Unsere Recyclingquote beim Kupfer liegt aktuell bei rund 45 Prozent. Bis 2030 wollen wir bei 50 Prozent sein.

Und über alles?

Wir entwickeln gerade eine Gesamtrecycling-Rate, aber die Metalle sind sehr unterschiedlich. Manche gewinnen wir ausschließlich über Recycling wie zukünftig etwa Lithium. Auch bei Zinn kommen 90 Prozent aus der Aufbereitung, vor allem von Elektroschrott, in dem sich viel Lötzinn befindet. Wir holen damit aktuell 10.000 Tonnen jährlich heraus. Grundsätzlich wollen wir das Recycling überall steigern, aber weil die Nachfrage so stark ist, werden wir über viele Jahrzehnte noch Primärmaterialien benötigen.

50 Prozent Ihrer benötigten Rohstoffe bleiben also mittelfristig Erze aus Bergwerken. An manchen Minen kommt es immer wieder wegen miserabler Arbeits- und Umweltbedingungen zu Streiks bis hin zu Menschenrechtsverletzungen. Wie schließen Sie aus, dass Ihre Metalle damit belastet sind?

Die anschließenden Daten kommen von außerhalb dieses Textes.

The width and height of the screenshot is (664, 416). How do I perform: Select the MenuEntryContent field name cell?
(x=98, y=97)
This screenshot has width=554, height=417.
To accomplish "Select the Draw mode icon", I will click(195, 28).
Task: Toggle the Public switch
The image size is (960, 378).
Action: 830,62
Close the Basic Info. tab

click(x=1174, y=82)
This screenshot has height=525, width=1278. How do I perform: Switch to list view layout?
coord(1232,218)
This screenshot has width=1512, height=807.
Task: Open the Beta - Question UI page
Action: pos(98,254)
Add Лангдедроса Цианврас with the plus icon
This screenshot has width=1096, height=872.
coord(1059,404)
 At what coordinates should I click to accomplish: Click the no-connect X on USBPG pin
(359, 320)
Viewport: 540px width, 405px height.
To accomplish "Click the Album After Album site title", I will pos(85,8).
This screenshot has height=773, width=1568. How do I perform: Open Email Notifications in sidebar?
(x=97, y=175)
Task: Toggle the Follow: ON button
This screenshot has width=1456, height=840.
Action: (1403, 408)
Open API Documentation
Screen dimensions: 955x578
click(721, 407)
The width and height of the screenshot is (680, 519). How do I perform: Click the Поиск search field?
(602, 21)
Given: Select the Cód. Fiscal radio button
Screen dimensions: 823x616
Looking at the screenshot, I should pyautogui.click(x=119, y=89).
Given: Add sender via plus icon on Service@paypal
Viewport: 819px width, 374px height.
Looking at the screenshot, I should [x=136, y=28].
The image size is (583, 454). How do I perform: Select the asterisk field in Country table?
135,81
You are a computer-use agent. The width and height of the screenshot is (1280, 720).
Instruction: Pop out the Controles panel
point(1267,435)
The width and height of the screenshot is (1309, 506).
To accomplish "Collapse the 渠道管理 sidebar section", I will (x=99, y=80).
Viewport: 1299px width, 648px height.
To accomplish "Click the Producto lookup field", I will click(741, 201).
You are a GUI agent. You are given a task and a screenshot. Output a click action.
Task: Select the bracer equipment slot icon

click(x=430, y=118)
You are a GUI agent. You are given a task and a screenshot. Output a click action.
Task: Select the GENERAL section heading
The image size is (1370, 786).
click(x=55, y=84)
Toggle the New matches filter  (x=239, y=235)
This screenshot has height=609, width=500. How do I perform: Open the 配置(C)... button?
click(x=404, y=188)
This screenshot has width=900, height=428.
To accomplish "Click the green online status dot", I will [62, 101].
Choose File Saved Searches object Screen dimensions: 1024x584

Wir kaufen Kupferkonzentrate bei 30 bis 40 Minen weltweit ein. Dabei orientieren wir uns rigoros an den UN-Nachhaltigkeitsstandards und überprüfen unsere Lieferanten. Wir beenden im Zweifel auch Geschäftsbeziehungen. Dies haben wir in der Vergangenheit bereits gemacht. In Norwegen haben wir etwa von einer Geschäftsbeziehung abgesehen. Zudem wurde immer klarer, dass Teile der Bevölkerung die Mine definitiv nicht wollten. Das muss man akzeptieren. Es gibt im Übrigen eine Zertifizierung namens Copper Mark, ein Gütesiegel der Kupferbranche. Die gibt Sicherheit, dass wesentliche Nachhaltigkeitsstandards eingehalten werden. Damit bauen wir die gesamte Lieferkette auf.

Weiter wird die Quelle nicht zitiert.